Sitting next to his senior citizen friend, Christopher Xu wiggled a diaper pin in front of her face. He proudly declared he knew it was a safety pin. The woman in the wheelchair corrected him.
"Those are for holding up diapers," she said, smiling.
Christopher dropped the pins and started to laugh. Heads and wheelchairs turned toward the giggling 6-year-old as he reached for another item on the table — a pink foam roller — and pushed it into his short hair as his new friend, Irma, age 95, explained how she used to use those, too.
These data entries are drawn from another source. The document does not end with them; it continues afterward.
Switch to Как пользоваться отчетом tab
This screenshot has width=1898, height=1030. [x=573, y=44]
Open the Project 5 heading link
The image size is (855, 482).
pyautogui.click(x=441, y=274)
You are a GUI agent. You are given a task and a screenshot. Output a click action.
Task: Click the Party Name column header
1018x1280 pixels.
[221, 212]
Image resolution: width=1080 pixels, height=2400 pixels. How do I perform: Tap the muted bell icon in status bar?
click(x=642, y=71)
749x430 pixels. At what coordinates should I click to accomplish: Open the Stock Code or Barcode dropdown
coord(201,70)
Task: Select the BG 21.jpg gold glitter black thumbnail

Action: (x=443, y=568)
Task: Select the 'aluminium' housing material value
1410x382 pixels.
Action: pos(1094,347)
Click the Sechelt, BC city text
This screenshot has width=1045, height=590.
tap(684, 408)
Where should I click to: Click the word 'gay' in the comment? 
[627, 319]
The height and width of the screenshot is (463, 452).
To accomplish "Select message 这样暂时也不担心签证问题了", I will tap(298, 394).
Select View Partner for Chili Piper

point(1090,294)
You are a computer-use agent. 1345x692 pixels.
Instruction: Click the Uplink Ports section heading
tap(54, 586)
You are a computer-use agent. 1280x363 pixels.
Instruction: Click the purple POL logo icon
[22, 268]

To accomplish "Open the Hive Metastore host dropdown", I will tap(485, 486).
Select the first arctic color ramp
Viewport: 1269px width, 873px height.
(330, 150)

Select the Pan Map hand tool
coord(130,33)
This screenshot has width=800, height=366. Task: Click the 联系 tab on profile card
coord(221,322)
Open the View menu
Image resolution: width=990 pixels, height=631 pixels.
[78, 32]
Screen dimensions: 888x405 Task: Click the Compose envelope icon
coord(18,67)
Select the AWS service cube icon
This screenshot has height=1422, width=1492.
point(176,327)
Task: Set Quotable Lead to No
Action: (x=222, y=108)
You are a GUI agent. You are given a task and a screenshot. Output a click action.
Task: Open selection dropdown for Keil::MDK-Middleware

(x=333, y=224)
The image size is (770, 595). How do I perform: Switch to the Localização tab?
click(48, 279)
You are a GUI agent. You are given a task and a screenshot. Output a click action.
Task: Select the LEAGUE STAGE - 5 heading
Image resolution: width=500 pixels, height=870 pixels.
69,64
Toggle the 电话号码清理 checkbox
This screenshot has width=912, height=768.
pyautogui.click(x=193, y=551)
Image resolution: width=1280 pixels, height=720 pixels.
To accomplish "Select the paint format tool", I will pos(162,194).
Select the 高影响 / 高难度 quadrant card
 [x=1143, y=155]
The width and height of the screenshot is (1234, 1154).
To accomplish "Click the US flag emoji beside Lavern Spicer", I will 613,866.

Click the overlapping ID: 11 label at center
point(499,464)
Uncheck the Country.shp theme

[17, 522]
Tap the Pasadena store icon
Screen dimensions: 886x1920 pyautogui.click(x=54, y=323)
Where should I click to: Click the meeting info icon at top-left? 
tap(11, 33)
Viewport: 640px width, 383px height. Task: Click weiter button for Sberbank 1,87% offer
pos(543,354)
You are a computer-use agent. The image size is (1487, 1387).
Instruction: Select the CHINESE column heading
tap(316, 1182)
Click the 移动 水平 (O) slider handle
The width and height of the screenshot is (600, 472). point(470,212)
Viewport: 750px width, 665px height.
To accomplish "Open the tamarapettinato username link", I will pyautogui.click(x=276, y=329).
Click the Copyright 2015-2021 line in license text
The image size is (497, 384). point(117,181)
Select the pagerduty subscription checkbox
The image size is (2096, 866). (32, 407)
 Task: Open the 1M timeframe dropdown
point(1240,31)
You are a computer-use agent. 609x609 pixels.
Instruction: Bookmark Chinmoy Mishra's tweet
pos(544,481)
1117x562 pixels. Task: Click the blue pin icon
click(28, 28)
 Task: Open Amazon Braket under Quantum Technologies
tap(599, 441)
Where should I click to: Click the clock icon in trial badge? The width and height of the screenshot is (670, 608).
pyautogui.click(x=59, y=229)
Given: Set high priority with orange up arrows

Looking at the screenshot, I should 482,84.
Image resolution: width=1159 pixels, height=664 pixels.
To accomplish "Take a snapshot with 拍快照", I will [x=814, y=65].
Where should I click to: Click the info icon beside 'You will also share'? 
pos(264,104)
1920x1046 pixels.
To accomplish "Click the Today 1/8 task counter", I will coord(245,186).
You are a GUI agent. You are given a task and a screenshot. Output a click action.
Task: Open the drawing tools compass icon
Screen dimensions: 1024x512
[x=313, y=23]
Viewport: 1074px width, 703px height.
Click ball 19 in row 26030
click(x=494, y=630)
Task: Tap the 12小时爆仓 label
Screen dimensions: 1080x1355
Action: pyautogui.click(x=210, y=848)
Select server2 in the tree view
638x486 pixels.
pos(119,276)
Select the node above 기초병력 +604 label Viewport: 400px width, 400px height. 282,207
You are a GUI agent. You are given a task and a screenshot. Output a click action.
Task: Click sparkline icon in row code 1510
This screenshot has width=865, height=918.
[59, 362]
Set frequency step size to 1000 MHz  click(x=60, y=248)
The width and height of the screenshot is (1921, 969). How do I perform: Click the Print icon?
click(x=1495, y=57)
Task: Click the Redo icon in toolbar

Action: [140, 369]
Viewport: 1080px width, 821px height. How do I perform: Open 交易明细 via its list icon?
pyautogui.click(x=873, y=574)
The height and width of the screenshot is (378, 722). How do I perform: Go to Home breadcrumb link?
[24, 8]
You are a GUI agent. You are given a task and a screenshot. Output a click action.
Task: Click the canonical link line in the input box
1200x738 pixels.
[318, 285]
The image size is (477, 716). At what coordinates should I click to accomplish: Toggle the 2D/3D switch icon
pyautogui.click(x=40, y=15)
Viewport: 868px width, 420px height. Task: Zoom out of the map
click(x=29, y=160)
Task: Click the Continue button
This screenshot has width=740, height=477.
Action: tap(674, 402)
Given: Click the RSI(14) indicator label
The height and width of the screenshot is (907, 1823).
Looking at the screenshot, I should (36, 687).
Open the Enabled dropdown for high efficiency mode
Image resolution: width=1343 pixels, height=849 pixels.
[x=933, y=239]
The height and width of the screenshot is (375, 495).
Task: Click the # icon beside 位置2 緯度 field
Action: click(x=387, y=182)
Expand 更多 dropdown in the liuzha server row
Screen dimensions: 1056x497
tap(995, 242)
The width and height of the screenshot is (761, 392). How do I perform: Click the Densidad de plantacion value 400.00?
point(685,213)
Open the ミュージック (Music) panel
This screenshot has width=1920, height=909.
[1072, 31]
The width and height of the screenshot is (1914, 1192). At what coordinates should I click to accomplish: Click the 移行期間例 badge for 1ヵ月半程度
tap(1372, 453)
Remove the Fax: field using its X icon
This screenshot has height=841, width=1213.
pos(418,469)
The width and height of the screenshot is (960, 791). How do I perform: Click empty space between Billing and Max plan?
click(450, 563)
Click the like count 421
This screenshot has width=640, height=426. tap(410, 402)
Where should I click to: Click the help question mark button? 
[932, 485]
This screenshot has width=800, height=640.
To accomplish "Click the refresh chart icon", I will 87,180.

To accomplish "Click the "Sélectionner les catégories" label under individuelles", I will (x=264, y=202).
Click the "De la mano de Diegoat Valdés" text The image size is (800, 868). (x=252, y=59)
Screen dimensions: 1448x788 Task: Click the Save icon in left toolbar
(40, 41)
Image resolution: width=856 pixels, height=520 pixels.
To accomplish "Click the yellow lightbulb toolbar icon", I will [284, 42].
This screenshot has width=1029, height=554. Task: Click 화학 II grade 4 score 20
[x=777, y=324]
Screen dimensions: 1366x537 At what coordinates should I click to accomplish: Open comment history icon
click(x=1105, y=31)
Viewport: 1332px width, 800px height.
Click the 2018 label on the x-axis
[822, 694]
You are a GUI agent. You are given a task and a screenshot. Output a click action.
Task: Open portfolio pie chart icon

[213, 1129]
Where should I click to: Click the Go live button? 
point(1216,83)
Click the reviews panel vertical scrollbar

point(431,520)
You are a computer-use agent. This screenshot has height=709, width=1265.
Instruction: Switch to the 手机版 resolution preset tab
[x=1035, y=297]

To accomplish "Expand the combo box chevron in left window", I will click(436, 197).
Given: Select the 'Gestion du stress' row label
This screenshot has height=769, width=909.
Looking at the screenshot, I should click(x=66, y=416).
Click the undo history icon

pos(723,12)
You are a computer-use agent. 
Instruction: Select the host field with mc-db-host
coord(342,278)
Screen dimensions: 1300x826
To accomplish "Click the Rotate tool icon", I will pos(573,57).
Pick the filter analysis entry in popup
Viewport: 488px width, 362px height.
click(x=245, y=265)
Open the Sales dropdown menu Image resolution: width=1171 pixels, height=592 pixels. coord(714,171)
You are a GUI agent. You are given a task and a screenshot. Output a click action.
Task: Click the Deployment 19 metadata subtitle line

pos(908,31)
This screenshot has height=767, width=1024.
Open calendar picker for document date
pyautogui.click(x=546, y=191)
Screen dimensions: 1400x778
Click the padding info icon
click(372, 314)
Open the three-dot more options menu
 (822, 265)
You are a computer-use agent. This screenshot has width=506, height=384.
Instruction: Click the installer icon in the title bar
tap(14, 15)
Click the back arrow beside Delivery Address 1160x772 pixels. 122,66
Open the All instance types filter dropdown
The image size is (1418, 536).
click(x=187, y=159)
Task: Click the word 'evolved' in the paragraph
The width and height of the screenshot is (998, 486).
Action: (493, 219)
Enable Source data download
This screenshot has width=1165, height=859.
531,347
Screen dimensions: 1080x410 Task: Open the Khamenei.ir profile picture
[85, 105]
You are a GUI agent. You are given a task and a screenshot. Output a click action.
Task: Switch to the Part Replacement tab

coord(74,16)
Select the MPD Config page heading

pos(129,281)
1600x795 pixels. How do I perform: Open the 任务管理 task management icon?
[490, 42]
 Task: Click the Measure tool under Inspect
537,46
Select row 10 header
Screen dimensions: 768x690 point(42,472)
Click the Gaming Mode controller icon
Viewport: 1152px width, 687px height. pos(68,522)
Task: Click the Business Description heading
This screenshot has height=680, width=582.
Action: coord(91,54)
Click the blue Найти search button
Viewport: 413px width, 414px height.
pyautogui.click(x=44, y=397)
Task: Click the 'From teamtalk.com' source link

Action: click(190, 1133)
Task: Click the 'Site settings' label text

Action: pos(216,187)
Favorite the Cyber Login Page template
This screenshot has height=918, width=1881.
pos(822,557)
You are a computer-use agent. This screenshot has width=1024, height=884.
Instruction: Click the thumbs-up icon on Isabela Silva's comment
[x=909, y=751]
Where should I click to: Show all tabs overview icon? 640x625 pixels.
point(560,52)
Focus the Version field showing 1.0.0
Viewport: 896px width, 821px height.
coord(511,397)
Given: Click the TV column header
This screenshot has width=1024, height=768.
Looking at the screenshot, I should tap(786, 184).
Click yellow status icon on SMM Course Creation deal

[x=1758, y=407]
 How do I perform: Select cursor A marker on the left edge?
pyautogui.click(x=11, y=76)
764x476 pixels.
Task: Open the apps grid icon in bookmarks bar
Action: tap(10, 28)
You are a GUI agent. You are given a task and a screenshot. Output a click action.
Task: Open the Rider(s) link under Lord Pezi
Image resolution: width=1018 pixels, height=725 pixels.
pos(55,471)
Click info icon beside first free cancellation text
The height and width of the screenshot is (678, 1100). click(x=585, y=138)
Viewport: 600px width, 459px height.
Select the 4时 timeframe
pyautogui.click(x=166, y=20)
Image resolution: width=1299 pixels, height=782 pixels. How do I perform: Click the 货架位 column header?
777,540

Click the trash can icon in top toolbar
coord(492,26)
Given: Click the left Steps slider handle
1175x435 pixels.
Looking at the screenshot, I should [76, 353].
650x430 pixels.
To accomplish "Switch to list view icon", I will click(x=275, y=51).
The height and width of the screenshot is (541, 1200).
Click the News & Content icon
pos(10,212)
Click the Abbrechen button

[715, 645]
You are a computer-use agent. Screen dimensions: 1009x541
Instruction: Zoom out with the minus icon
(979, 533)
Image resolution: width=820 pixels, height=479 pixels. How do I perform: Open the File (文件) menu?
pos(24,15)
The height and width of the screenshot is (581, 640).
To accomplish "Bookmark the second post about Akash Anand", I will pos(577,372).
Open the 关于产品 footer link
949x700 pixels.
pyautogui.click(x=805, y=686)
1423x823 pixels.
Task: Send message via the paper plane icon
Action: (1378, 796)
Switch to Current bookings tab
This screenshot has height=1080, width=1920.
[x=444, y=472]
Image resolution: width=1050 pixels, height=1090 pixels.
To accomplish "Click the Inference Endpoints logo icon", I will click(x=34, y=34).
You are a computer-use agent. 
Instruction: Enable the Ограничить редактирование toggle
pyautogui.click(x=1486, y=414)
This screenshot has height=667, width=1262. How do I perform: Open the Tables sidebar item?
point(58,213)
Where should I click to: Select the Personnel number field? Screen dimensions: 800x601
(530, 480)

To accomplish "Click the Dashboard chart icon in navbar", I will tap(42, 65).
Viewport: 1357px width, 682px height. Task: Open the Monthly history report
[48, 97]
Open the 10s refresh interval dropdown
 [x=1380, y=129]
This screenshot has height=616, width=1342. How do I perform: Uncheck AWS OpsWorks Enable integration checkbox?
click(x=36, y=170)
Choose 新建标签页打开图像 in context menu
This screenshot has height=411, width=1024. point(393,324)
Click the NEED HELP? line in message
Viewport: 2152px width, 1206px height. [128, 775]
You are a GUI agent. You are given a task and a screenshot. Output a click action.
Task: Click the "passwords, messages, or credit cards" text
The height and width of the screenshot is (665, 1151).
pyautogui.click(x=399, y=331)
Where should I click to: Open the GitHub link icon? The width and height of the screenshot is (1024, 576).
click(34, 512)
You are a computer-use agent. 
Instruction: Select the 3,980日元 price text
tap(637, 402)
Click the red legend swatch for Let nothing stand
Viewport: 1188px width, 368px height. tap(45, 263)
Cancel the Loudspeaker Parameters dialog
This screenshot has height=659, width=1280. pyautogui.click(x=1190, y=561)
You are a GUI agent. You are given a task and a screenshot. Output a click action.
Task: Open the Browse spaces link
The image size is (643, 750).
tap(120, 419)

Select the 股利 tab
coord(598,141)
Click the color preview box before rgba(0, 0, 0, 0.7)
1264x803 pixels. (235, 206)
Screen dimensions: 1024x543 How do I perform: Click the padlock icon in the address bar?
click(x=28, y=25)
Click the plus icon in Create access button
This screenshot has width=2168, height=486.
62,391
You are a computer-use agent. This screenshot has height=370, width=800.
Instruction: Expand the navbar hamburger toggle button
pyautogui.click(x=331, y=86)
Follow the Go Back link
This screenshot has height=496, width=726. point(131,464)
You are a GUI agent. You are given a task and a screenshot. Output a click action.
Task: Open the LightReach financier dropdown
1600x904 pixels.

She reminisced and the boy listened as Kimberly Barr looked on and grinned. Building intergenerational relationships was her goal in proposing a unique partnership between KinderCare Learning and Brookdale Senior Living centers.
Once a month, Barr, director of the Shoreview KinderCare, leads about 10 children in a single-file line a couple blocks to the Brookdale center in North Oaks.
There, a group of seniors with varying stages of dementia and Alzheimer's sit around tables, waiting for the kids to arrive.
For Irma memories and words often stall, caught behind the curtains of disease. But on Wednesday, sitting next to a squirming and smiling little boy, the sentences came easily. She explained the vintage items he didn't recognize — an embroidered hankie, a bottle opener, a sequined coin purse.
Before this spring, children at KinderCare used to visit nursing homes a couple times a year. They'd get paraded in on holidays but there would be no conversation, no relationship-building, Barr said.